**Problem details:**
Give all the records again, with no alterations.

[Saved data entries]

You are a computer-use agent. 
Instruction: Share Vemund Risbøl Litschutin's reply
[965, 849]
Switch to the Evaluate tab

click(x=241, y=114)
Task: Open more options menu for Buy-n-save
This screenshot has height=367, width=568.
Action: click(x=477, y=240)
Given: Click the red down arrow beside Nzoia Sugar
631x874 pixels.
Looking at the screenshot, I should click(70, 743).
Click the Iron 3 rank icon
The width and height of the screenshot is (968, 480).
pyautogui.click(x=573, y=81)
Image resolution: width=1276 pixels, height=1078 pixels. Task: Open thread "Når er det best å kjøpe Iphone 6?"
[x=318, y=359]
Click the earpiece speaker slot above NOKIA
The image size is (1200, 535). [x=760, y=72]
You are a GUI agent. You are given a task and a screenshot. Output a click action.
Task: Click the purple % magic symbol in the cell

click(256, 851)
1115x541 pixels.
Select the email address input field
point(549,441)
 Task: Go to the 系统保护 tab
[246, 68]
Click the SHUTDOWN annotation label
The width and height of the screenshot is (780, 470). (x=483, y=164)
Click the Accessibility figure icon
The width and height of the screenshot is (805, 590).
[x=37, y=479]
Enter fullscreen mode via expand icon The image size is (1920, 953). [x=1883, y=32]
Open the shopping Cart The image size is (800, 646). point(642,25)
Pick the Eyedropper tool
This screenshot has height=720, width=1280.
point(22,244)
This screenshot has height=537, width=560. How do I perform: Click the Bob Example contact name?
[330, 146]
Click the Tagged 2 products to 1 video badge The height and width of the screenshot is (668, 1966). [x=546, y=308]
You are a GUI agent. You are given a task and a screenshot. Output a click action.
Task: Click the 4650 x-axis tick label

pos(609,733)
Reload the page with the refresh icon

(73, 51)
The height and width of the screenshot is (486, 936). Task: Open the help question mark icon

**Task result:**
You are a computer-use agent. 
Instruction: Share Vemund Risbøl Litschutin's reply
[965, 849]
Switch to the Evaluate tab

click(x=241, y=114)
Task: Open more options menu for Buy-n-save
This screenshot has height=367, width=568.
Action: click(x=477, y=240)
Given: Click the red down arrow beside Nzoia Sugar
631x874 pixels.
Looking at the screenshot, I should click(70, 743).
Click the Iron 3 rank icon
The width and height of the screenshot is (968, 480).
pyautogui.click(x=573, y=81)
Image resolution: width=1276 pixels, height=1078 pixels. Task: Open thread "Når er det best å kjøpe Iphone 6?"
[x=318, y=359]
Click the earpiece speaker slot above NOKIA
The image size is (1200, 535). [x=760, y=72]
You are a GUI agent. You are given a task and a screenshot. Output a click action.
Task: Click the purple % magic symbol in the cell

click(256, 851)
1115x541 pixels.
Select the email address input field
point(549,441)
 Task: Go to the 系统保护 tab
[246, 68]
Click the SHUTDOWN annotation label
The width and height of the screenshot is (780, 470). (x=483, y=164)
Click the Accessibility figure icon
The width and height of the screenshot is (805, 590).
[x=37, y=479]
Enter fullscreen mode via expand icon The image size is (1920, 953). [x=1883, y=32]
Open the shopping Cart The image size is (800, 646). point(642,25)
Pick the Eyedropper tool
This screenshot has height=720, width=1280.
point(22,244)
This screenshot has height=537, width=560. How do I perform: Click the Bob Example contact name?
[330, 146]
Click the Tagged 2 products to 1 video badge The height and width of the screenshot is (668, 1966). [x=546, y=308]
You are a GUI agent. You are given a task and a screenshot. Output a click action.
Task: Click the 4650 x-axis tick label

pos(609,733)
Reload the page with the refresh icon

(73, 51)
The height and width of the screenshot is (486, 936). Task: Open the help question mark icon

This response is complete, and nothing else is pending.